Consequently, I became a night writer, so the usual writing day for me begins around 7:30 or 8:00 pm, and goes until midnight or thereabouts. If my son’s in school, I’ll sometimes do some writing or editing in the late morning or afternoon, but that’s more provisional. There are always errands to run, and emails and texts to answer. Living on the West Coast, life gets a lot quieter after sundown.
How did the COVID-19 pandemic and lockdowns affect your routine?
It’s hard to tell, to be honest, because I became a father three months before, and to say that affected everything substantially seems like a comical understatement. Looking back now, it’s difficult to discern what compromises to my writing schedule were COVID-related, if any, with a new baby around. I’ll tell you what it did affect — my research.

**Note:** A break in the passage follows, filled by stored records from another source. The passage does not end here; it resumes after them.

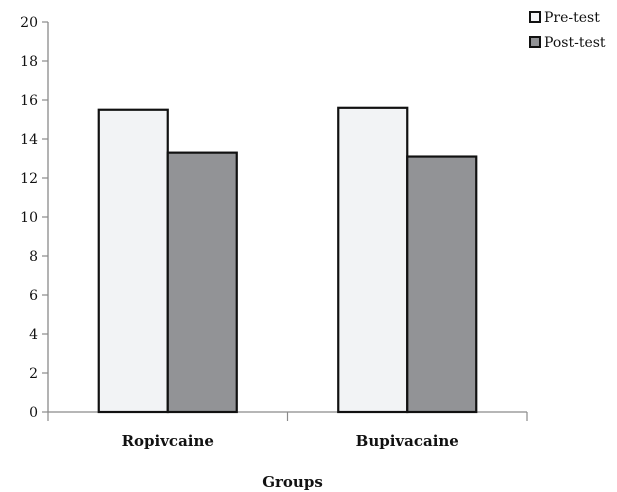  I want to click on category-labels: Ropivcaine Bupivacaine, so click(290, 441).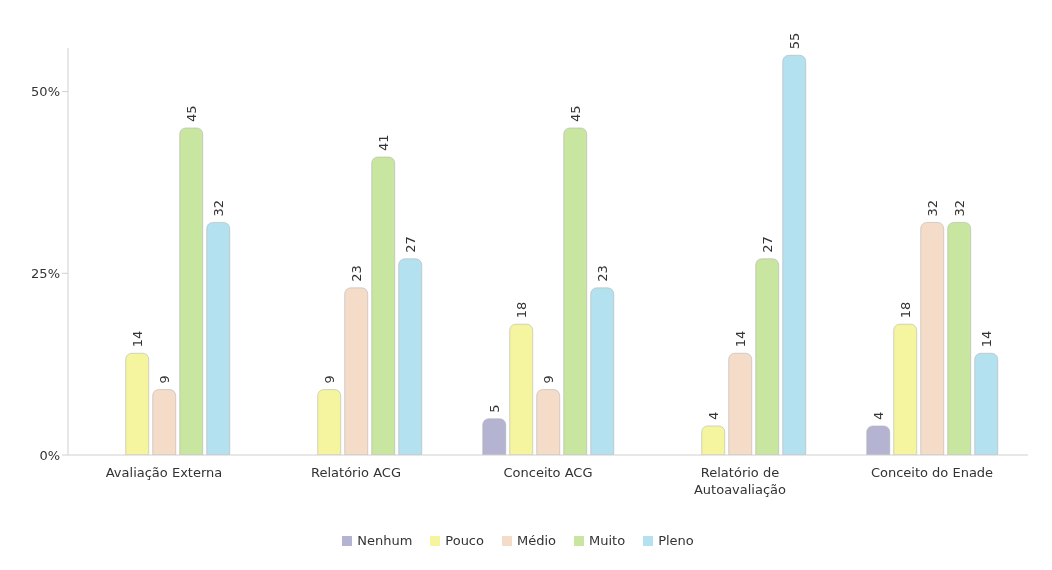 This screenshot has height=570, width=1052. I want to click on x-tick-label: Avaliação Externa, so click(164, 472).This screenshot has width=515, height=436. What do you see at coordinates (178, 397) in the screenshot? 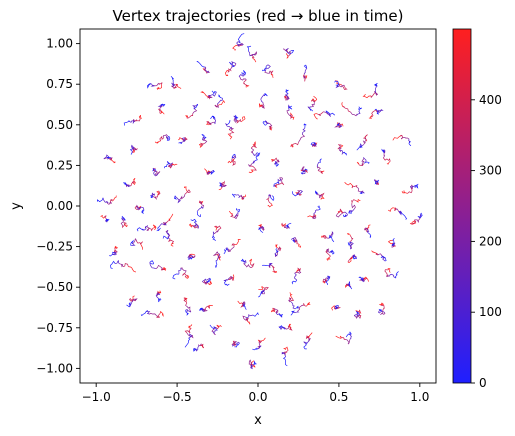
I see `x-tick-label: −0.5` at bounding box center [178, 397].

My books usually have contemporary settings, so I’m accustomed to doing research in person, and I couldn’t do that for about two of the three years it took me to write the new novel, which is set largely in a northern Minnesota supper club. I had dreams of walking into a dozen supper clubs, taking in the ambience, ordering a meal, snapping a few pictures, and speaking with owners and employees.
Except for a few places I visited very early or very late in the process, everything had to be done over the phone or via email. The only Saturday night prime rib specials I got to eat were summoned from memory.